Over at Facebook, Olaf Errwigge of Copenhagen has revealed some interesting facts about Phoenix Park and the ‘home street’ of Séipéil Iosóid, both of them out west from Dublin.
Regarding Phoenix Park, a correspondent had asked: How did it get its name?
And Errwigge replied:
Phoenix is said to be from fionn uisce, meaning clear water. But what clear water that would have referred to is not so clear. Instead it seems that it was originally fíor uisce, true water, referring to the distill’ry est’d there at the Liffey by Holy St Patrick to compete with the domestic ales.

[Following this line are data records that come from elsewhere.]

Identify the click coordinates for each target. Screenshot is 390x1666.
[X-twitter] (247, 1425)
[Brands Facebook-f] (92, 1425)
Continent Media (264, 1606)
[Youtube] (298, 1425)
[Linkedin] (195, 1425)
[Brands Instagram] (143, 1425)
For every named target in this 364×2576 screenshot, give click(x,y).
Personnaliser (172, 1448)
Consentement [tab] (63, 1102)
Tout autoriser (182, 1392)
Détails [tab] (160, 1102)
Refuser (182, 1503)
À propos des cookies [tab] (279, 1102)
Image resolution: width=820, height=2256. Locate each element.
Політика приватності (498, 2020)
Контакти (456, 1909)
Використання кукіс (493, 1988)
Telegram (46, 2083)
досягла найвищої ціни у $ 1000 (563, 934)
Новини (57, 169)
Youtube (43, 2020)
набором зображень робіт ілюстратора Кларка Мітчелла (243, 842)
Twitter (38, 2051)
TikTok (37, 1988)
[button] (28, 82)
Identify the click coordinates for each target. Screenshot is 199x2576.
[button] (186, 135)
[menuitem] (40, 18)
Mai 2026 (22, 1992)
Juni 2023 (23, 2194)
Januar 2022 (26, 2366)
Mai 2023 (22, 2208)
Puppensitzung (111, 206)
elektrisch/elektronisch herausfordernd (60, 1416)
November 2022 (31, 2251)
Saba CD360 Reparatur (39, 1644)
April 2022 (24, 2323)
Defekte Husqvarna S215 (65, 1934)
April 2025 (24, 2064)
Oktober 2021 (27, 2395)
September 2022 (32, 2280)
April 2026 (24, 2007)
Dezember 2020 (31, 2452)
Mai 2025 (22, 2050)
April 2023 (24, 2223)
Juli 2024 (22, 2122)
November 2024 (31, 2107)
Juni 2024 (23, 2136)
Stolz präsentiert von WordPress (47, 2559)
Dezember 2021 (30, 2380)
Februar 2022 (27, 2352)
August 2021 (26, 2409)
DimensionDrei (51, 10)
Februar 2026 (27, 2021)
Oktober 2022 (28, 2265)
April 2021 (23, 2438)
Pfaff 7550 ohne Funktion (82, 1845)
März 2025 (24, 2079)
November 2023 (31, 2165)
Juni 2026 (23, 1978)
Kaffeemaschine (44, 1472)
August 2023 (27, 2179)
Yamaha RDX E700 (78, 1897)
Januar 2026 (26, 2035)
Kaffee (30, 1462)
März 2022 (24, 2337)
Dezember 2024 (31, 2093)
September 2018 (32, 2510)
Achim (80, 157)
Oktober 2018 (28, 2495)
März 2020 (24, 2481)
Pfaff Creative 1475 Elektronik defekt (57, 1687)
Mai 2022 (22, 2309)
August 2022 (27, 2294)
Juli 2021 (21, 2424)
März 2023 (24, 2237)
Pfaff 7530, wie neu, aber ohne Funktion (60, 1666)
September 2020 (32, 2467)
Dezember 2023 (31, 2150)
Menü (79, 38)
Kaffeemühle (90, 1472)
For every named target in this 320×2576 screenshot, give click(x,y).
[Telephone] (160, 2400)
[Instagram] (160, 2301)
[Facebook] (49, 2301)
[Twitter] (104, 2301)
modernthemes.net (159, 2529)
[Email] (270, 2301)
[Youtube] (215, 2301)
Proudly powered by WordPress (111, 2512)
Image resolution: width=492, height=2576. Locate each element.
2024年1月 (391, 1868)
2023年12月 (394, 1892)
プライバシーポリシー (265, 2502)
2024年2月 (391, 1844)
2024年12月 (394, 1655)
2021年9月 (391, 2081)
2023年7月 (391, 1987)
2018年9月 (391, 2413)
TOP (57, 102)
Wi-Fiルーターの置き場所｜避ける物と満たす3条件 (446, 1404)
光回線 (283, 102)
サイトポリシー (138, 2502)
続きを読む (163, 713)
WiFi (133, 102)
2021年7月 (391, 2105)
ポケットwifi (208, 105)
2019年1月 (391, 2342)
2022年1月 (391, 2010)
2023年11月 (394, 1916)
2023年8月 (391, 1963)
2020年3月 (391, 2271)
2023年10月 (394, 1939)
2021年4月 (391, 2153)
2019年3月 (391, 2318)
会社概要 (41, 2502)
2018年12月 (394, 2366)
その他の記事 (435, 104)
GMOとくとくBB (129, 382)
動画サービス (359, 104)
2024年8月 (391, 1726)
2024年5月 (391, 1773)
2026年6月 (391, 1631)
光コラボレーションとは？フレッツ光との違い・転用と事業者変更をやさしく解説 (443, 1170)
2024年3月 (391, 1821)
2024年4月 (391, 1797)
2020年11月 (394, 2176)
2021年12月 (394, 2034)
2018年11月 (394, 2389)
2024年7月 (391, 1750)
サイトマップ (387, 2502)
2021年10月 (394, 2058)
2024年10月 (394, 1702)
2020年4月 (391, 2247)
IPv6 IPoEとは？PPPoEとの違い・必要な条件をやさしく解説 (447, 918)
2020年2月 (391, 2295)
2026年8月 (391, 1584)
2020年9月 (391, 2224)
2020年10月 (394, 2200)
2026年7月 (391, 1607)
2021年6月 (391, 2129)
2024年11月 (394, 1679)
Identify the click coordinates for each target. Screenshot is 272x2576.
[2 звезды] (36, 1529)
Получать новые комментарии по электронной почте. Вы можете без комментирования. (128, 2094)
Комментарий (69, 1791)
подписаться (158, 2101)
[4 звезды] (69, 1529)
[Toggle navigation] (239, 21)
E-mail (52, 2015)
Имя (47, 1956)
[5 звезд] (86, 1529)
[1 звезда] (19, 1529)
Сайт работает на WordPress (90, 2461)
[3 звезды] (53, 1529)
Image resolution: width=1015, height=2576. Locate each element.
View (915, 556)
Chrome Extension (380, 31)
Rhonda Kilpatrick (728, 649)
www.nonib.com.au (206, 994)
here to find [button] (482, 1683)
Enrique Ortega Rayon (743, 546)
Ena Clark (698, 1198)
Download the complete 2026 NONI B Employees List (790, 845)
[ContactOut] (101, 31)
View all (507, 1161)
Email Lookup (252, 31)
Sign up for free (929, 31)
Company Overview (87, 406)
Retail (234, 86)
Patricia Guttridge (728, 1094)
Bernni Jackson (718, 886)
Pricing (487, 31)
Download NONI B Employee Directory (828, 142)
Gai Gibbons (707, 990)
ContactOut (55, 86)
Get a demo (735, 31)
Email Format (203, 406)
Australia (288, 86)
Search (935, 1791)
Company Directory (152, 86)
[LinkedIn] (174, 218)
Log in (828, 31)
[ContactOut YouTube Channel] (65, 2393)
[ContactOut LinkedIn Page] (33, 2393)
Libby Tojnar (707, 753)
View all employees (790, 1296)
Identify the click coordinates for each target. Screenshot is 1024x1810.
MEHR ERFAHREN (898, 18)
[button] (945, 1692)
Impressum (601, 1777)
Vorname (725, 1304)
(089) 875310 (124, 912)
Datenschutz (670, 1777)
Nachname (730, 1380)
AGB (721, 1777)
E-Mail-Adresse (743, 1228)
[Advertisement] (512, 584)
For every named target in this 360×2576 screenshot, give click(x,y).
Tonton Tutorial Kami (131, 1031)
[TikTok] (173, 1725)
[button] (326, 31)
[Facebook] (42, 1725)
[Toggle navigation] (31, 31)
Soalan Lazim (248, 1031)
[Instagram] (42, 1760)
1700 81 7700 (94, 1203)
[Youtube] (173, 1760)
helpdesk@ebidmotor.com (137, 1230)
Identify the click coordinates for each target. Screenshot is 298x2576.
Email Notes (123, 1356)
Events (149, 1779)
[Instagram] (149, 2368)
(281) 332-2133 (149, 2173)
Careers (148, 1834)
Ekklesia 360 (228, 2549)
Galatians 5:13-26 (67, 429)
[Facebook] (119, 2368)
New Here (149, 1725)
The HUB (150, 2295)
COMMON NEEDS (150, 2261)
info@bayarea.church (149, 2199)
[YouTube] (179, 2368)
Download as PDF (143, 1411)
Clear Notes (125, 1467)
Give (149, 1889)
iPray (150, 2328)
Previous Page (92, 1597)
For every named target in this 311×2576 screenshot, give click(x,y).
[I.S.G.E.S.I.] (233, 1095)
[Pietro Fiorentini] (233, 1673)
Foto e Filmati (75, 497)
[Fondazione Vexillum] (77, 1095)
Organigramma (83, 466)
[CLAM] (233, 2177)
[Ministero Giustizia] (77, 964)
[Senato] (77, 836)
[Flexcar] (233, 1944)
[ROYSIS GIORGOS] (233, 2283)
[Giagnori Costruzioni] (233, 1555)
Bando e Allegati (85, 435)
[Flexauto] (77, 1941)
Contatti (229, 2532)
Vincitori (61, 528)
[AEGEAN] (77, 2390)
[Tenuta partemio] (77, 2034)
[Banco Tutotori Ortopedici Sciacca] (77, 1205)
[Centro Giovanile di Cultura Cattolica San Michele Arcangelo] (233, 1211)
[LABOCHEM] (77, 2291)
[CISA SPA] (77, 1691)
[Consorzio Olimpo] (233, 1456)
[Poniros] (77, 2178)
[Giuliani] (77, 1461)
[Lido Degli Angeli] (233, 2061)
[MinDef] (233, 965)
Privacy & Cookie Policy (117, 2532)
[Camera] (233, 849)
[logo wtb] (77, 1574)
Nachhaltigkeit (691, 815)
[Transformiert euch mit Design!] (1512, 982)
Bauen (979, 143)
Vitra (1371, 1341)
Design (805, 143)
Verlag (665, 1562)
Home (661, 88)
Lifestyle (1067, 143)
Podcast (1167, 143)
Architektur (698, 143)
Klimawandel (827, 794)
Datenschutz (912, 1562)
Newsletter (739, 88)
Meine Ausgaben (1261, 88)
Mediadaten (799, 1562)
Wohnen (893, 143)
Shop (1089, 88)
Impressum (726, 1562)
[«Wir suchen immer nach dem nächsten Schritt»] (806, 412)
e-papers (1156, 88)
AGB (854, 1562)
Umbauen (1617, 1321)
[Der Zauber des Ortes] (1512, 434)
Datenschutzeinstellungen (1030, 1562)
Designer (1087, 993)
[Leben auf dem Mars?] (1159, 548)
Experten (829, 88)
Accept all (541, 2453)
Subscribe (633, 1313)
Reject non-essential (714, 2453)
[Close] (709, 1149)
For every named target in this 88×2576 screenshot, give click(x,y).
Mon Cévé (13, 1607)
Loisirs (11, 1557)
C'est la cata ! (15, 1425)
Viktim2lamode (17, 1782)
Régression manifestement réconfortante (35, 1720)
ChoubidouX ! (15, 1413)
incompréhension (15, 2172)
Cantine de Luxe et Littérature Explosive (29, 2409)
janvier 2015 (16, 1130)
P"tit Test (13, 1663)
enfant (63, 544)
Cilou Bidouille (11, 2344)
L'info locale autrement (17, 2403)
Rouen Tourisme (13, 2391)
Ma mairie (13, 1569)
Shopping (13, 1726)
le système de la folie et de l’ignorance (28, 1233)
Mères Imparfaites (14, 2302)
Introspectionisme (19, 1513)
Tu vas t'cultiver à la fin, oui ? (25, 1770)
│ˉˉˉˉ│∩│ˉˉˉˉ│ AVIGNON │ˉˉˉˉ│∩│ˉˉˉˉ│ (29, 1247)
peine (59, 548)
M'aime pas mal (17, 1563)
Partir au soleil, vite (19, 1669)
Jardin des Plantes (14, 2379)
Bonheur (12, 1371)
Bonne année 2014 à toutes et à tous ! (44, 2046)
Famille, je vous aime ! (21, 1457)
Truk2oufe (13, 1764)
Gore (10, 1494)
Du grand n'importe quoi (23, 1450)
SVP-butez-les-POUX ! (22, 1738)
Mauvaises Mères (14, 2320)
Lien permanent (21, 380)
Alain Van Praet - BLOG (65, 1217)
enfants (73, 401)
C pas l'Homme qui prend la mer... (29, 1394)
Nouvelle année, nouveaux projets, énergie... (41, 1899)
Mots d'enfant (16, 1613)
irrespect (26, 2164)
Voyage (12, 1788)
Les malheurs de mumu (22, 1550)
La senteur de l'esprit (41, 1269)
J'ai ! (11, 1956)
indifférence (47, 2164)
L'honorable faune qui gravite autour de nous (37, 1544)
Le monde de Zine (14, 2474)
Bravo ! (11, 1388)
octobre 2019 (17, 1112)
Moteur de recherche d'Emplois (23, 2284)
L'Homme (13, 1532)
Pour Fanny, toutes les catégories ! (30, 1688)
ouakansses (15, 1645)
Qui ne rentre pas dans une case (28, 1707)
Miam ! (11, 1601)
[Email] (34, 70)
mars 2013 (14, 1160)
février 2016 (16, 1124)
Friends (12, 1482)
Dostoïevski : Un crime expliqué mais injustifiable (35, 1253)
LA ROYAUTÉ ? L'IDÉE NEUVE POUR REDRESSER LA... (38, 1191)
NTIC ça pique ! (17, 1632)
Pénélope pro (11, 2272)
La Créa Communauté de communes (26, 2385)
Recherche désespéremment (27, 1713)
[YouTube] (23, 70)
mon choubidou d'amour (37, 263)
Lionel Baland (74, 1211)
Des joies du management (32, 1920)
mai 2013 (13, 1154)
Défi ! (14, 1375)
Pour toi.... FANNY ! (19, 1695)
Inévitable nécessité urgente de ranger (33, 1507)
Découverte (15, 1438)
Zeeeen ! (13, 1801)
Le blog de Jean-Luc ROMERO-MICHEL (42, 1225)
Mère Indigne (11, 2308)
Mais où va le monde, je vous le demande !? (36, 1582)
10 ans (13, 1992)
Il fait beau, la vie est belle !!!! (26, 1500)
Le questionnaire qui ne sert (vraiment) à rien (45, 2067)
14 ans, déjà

The name Chapelizod also is a curiosity. Patrick est’d a house to purvey his distill’ry’s products to the public, which he called An Capall’s an Ógh, The Horse and the Virgin. It became a popular gathering place for the young people after their hurling matches in the nearby fields, and was soon known as the Capall’s Óg, Horse ’n Youth. In time it was simply referred to as ‘The Chapel’, along with the village that had grown up around it. When King Mark (Eachmharcach) of Dublin sent out his tax assessors, it was found that this village was not named in their records. His men asked in at Patrick’s house what it was called, this village out there from this famous ‘Chapel’. Patrick’s man, thinking they were asking about ownership, not wanting to be liable for the taxes on the distill’ry toward which they seemed to be gesturing, replied in what he thought was good official Norse, ‘I sold it’. The taxmen dutifully wrote it down, and as Chapel-Isolde, later Chapelizod, the place was known thenceforth!
That story may be spurious, however, as the name would seem more likely to have been simply corrupted from Capall’s Óg.